## THE PROBLEM
Return only this: the line with "Open @inc051 mentioned" and all the lines that follow it below, through the final one, exactly as they are.

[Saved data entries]
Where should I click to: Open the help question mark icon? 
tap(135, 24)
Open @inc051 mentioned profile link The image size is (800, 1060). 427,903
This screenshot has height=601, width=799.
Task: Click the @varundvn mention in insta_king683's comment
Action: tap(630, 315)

## SOLUTION FOR THIS EXERCISE
Open @inc051 mentioned profile link The image size is (800, 1060). 427,903
This screenshot has height=601, width=799.
Task: Click the @varundvn mention in insta_king683's comment
Action: tap(630, 315)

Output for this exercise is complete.